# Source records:
________

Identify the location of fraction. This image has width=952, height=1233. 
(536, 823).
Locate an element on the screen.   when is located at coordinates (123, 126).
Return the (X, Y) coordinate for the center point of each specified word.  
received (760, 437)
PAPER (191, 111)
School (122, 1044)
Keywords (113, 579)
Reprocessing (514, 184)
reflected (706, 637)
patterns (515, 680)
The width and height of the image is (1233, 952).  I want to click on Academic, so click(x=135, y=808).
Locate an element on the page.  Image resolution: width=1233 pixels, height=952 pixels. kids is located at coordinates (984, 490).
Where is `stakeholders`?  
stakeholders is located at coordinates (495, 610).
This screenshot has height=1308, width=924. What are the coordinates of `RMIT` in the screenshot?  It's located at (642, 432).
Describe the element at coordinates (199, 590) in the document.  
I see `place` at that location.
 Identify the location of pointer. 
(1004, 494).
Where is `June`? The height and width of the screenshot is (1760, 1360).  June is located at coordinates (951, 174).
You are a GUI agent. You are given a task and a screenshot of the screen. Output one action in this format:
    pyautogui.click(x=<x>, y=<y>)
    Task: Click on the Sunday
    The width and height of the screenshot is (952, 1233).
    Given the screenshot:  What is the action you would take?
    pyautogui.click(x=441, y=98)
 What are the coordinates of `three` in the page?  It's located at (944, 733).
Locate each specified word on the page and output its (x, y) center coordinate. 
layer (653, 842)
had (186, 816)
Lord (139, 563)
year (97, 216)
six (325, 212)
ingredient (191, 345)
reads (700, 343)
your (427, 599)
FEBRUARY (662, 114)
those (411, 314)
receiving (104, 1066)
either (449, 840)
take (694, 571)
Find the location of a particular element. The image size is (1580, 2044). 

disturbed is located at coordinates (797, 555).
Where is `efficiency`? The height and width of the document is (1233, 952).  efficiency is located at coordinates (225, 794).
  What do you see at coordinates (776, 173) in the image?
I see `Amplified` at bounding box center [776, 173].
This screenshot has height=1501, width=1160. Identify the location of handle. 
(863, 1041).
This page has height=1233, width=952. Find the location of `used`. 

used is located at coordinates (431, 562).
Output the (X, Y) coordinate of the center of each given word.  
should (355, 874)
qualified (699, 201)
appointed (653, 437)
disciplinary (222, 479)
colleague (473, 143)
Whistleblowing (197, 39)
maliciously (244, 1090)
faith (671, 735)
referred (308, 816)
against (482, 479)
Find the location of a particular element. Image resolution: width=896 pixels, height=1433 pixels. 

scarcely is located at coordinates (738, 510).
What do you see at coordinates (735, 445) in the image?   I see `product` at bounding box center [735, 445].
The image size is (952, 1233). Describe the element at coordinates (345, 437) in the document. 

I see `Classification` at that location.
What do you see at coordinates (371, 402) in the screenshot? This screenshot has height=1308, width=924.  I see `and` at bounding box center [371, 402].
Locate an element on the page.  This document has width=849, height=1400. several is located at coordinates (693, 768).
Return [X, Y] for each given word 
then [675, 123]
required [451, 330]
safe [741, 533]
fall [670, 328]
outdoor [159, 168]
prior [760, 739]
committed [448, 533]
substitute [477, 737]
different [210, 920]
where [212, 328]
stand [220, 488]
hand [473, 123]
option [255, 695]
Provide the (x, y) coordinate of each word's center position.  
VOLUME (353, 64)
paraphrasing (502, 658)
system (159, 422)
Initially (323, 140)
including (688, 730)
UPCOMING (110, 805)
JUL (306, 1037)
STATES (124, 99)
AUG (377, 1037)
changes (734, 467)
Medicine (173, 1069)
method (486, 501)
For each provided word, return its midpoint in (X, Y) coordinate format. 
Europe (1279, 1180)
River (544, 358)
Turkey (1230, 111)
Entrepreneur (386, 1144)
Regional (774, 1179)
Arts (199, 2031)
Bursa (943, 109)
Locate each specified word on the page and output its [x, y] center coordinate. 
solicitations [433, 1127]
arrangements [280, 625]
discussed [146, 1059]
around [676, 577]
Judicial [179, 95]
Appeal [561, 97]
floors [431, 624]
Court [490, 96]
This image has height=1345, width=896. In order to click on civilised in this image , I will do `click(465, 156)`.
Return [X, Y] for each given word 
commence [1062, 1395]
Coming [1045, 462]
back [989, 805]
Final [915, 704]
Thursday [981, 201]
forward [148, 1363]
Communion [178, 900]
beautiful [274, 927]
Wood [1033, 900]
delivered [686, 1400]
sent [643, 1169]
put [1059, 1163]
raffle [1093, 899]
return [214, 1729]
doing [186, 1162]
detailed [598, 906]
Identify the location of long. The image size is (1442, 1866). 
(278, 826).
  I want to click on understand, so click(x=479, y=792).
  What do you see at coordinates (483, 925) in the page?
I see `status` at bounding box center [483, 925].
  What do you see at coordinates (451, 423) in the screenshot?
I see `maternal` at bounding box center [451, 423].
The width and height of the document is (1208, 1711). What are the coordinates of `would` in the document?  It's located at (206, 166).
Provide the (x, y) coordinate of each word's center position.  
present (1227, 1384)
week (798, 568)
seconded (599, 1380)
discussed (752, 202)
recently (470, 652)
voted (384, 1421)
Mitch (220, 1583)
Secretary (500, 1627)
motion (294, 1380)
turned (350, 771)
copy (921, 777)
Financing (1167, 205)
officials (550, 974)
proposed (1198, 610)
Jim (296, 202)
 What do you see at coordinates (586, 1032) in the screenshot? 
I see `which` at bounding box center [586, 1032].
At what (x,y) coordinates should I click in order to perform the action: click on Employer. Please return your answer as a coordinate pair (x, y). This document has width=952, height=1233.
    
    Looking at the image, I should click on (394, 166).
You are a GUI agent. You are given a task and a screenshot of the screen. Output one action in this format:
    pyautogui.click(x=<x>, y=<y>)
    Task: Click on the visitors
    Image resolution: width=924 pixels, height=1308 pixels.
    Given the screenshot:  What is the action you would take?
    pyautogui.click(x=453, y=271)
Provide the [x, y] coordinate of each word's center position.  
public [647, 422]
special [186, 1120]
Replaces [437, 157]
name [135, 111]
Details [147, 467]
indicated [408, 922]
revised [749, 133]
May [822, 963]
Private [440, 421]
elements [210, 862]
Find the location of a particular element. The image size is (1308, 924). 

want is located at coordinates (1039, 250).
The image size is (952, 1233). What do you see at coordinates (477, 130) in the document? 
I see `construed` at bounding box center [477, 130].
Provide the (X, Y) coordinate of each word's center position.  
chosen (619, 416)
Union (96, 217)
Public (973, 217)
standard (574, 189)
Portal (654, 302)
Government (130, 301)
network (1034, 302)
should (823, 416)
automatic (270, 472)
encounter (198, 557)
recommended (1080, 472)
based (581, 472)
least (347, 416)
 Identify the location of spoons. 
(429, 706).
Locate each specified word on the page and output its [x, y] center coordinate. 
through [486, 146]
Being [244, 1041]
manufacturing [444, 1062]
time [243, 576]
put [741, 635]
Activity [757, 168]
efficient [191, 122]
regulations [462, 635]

________

# GIVEN EXERCISE:
Render the rows from the line containing "different [210, 920]" through the line containing "Appeal [561, 97]" as a numbered list, leaving out any blank lines.

# OUTPUT OF THE EXERCISE:
1. different [210, 920]
2. where [212, 328]
3. stand [220, 488]
4. hand [473, 123]
5. option [255, 695]
6. Provide the (x, y) coordinate of each word's center position.  
7. VOLUME (353, 64)
8. paraphrasing (502, 658)
9. system (159, 422)
10. Initially (323, 140)
11. including (688, 730)
12. UPCOMING (110, 805)
13. JUL (306, 1037)
14. STATES (124, 99)
15. AUG (377, 1037)
16. changes (734, 467)
17. Medicine (173, 1069)
18. method (486, 501)
19. For each provided word, return its midpoint in (X, Y) coordinate format. 
20. Europe (1279, 1180)
21. River (544, 358)
22. Turkey (1230, 111)
23. Entrepreneur (386, 1144)
24. Regional (774, 1179)
25. Arts (199, 2031)
26. Bursa (943, 109)
27. Locate each specified word on the page and output its [x, y] center coordinate. 
28. solicitations [433, 1127]
29. arrangements [280, 625]
30. discussed [146, 1059]
31. around [676, 577]
32. Judicial [179, 95]
33. Appeal [561, 97]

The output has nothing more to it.